Israels Regierungschef Benjamin Netanjahu beschrieb Abu Al Ata als „den zentralen Verantwortlichen für Terrorattacken aus dem Gazastreifen“. Der Militärchef stehe hinter Angriffen mit Hunderten von Raketen und sei dabei gewesen, neue Attacken zu planen. „Er war eine tickende Bombe.“Gleichzeitig betonte Netanjahu, Israel sei nicht an einer weiteren Eskalation interessiert. Israels Armeechef Avi Kochavi sagte, notfalls sei das Militär zu weiteren gezielten Tötungen bereit.
Die Eskalation befeuerte die Furcht vor einem neuen Gaza-Krieg.
Nach Medienberichten bemühen sich Ägypten und die Vereinten Nationen hinter den Kulissen intensiv um eine Beruhigung der Lage.
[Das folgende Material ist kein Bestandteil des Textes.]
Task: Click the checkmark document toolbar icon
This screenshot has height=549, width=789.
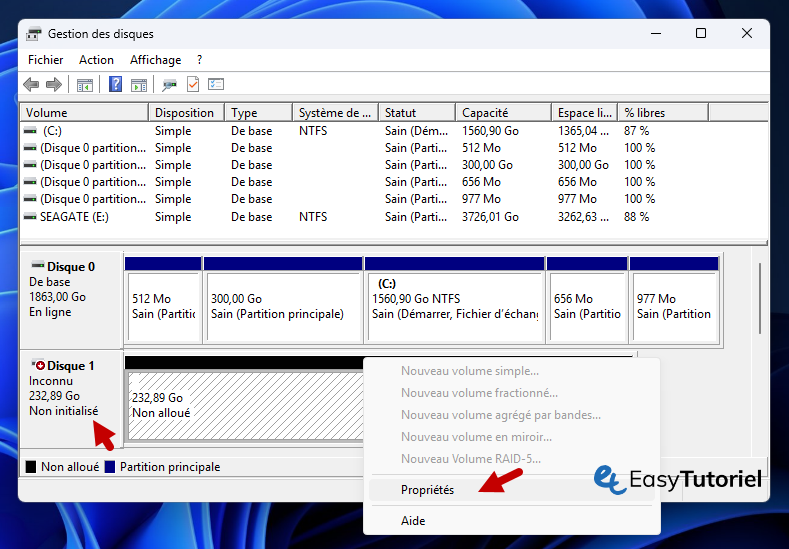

Angesichts der Eskalation berief die israelische Armee Reservisten ein. Es handele sich um Hunderte Reservesoldaten, sagte ein Sprecher. Die Nachrichtenseite ynet berichtete, sie gehörten vor allem zur Luftwaffe, dem Militärgeheimdienst und dem Zivilschutz. Der neue israelische Verteidigungsminister Naftali Bennett habe zudem in Regionen mit einer Entfernung von bis zu 80 Kilometern vom Gazastreifen eine „Sonderlage“ausgerufen.
Aus dem Gazastreifen abgefeuerte Raketen schlugen nach israelischen Medienberichten direkt in Häusern in Netivot und Kerem Schalom im Süden Israels sowie auf einer dicht befahrenen Schnellstraße südlich von Tel Aviv ein. Nach Angaben des Rettungsdienstes Magen David Adom erlitten rund 40 Israelis bei Raketenangriffen Verletzungen.
In Israel blieben Schulen und Büros vom Süden bis zum Zentrum geschlossen. Der Zugverkehr nahe dem Gazastreifen wurde laut Medienberichten teilweise gestoppt. Die Armee verlegte nach eigenen Angaben verstärkt Truppen ins Grenzgebiet. Die beiden Grenzübergänge von Israel in den Gazastreifen blieben bis auf weiteres geschlossen.
Die Europäische Union forderte ein sofortiges Ende der Raketenangriffe aus dem Gazastreifen und eine rasche Beruhigung der Lage, um das Leben von Israelis und Palästinensern zu schützen. Die Bundesregierung äußerte sich äußerst besorgt und verurteilte den Raketenbeschuss aus dem Gazastreifen auf das Schärfste. „Es gibt keine Rechtfertigung für Gewalt gegen unschuldige Zivilisten“, hieß es in einer Mitteilung des Auswärtigen Amts.
Der getötete Abu Al Ata war ein Anführer der Al-Kuds-Brigaden, des bewaffneten Arms des Islamischen Dschihad im Gazastreifen. Sie gilt als zweitstärkste Extremistenorganisation nach der islamistischen Hamas. In der Vergangenheit hatten beide Organisationen blutige Terroranschläge in Israel verübt.
In der Vergangenheit hatte Israel immer wieder gezielt militante Palästinenser getötet, darunter Führungsmitglieder der Hamas. Nach dem Gaza-Krieg 2014 hatte das Militär im Rahmen einer Waffenruhe die Praxis weitgehend ausgesetzt.